## O QUE PRODUZIR
Reproduza fielmente o trecho do texto sobre o lacerdismo que vai de "Mas o Rio está" a "Dornelles, entre outros.".

## TEXTO PARA ANÁLISE
__________

Depois que um amigo me
contou que foi testemunha ocular de o fato que agora narro, nada mais me
surpreende nesse mundo dos “intelectuais” ortodoxos, sectários e convictos. Ele
se aproximou do personagem para se certificar de que não era uma ilusão de
ótica ou um erro de identificação. Ou se seria um sósia a pessoa a poucos
metros dele. Numa igreja da Tijuca, zona norte do Rio, este meu amigo flagrou o
historiador materialista dialético, marxólogo, teórico respeitado
nacionalmente, ateu praticante, autor de dezenas de livros, aclamado por
leninistas, trotskistas e maoístas, o coronel Nelson Werneck Sodré, já
provecto, meses antes de falecer, orando, de pé, contrito, tocando uma imagem
de Nossa Senhora. Chegou bem perto do intelectual comunista para confirmar o
que via. O coronel estava com os olhos marejados e balbuciava humilde e
piedosamente. Até aí nada demais. Compreensível. Ao Homem, na sua pequenez,
continência e contradições cotidianas, qualquer mudança no pensamento, no
coração e no espírito é permitida e tolerável, mesmo que imprevisível. Porém o
que constrange e decepciona o observador social são aqueles sujeitos arautos de
determinada ideologia, partido ou posição política, que, ordinária e
regularmente, fogem de si mesmos, mentem, “posam para fotografia”, surfam em
onda alheia, dissimulam, interpretam, sempre, papéis, os quais, publicamente, negam
ou não admitem em hipótese alguma.
Mas o Rio está enxameado de
lacerdistas enrustidos, herdeiros daquele Carlos Lacerda talentoso e feroz,
incoerente, virulento e oportunista, que professou, na juventude e maturidade,
todos os credos políticos imaginários, com exceção do monárquico, mas
pontificou, glorificou-se mesmo como a mais execrável Direita, calhorda,
antinacional, entreguista, manipuladora da frágil e vulnerável classe média,
que Darcy Ribeiro denominava de “Direita Tarada”. Era um balaio no qual
poderíamos ajuntar, ontem, além de Lacerda, um Amaral Neto, um Roberto Campos,
Sandra Cavalcanti, Médici, David Nasser, Cantídio Sampaio, ACM e outros vultos. E, hoje, um Bolsonaro, um Pastor Everaldo, Dornelles, entre outros.
Os
remanescentes do Lacerdismo têm pudor de se revelarem como tais, de mostrarem o
rosto lacerdófilo, da “direta tarada”

__________

## MATERIAL FORNECIDO
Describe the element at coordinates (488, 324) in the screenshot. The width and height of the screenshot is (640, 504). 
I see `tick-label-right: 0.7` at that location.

__________

## SOLUÇÃO DA TAREFA
Mas o Rio está enxameado de
lacerdistas enrustidos, herdeiros daquele Carlos Lacerda talentoso e feroz,
incoerente, virulento e oportunista, que professou, na juventude e maturidade,
todos os credos políticos imaginários, com exceção do monárquico, mas
pontificou, glorificou-se mesmo como a mais execrável Direita, calhorda,
antinacional, entreguista, manipuladora da frágil e vulnerável classe média,
que Darcy Ribeiro denominava de “Direita Tarada”. Era um balaio no qual
poderíamos ajuntar, ontem, além de Lacerda, um Amaral Neto, um Roberto Campos,
Sandra Cavalcanti, Médici, David Nasser, Cantídio Sampaio, ACM e outros vultos. E, hoje, um Bolsonaro, um Pastor Everaldo, Dornelles, entre outros.